Let me start by saying that exploring the African bush on foot is a lot like walking around Johannesburg. My first impressions were that both require:
1. A high level of awareness.
2. Backing slowly away from threat displays.
3. Not going out alone at night.
4. A local guide. Preferably with a rifle.
That being said, we stayed in Jo’berg with our good friends Bruce and Mark, a married, gay (get it together, California!) couple who have been together 17 years. Bruce, a South African native, has recently returned to Jo’berg after launching a successful restaurant in London and Mark— get ready to squeal all you Jews out there!— is a gynaecological surgeon. They are both doing what they can to uplift the lives of those around them— not by blind charity but by paying the college tuition of their workers, and their workers’ children. By providing safe, affordable housing to their lovely housekeeper, Rosie. By making sure the local guards are paid a living wage— and that by shaking down their stingy neighbors. It’s bloody heartwarming is what it is. And okay, so they have electrified fences surrounding their well-appointed, art-infested house (as do most their neighbors) and a rotating cadre of Zulu guards living on their street, but the overall vibe is surprisingly normal. In at least one suburb, everybody smiled, waved, knew each other’s name. They looked out for one another. There were black and white staff at the restaurants, serving black and white and mixed race tables. The crime was certainly there in the papers, on the streets after midnight, and in the townships, but there was also an over-riding sense of hope, urgency, and normalcy. Statistics aside (South Africa is ranked #1 per-capita worldwide in violent assault, armed-robbery and rape; #2 in murder after Colombia) we quite enjoyed our stay in this young, intense and house-proud nation, one which boasts perhaps the best constitution on the planet. Recently a priest was thrown in jail for refusing to marry a gay couple. Imagine.

● SUPPLIED INFORMATION:
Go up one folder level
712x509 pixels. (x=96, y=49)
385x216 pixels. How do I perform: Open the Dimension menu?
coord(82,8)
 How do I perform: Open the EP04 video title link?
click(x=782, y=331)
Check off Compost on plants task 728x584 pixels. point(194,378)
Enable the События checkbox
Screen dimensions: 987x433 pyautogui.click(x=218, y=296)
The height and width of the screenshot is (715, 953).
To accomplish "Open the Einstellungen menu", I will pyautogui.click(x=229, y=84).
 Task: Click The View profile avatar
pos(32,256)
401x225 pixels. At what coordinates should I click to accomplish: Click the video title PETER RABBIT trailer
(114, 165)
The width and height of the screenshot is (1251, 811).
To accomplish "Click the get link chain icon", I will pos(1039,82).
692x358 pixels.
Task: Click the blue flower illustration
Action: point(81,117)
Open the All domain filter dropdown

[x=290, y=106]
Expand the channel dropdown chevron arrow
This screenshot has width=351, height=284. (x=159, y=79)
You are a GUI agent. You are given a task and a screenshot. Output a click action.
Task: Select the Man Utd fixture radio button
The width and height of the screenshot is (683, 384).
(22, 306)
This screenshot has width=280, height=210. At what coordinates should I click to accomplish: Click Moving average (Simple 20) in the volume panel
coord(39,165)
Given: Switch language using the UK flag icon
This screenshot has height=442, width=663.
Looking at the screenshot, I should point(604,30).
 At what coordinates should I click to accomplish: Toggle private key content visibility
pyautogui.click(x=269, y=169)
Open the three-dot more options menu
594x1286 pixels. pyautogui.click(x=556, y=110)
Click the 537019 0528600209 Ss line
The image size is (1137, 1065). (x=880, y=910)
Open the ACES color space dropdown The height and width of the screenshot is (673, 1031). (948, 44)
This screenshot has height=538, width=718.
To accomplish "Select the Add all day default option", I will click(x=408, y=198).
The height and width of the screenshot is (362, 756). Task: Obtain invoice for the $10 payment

● EXERCISE REQUIREMENTS: Repeat, word for word, the stretch of the Johannesburg travel piece from "Let me start" through "alone at night.".

● SOLUTION TO THE EXERCISE:
Let me start by saying that exploring the African bush on foot is a lot like walking around Johannesburg. My first impressions were that both require:
1. A high level of awareness.
2. Backing slowly away from threat displays.
3. Not going out alone at night.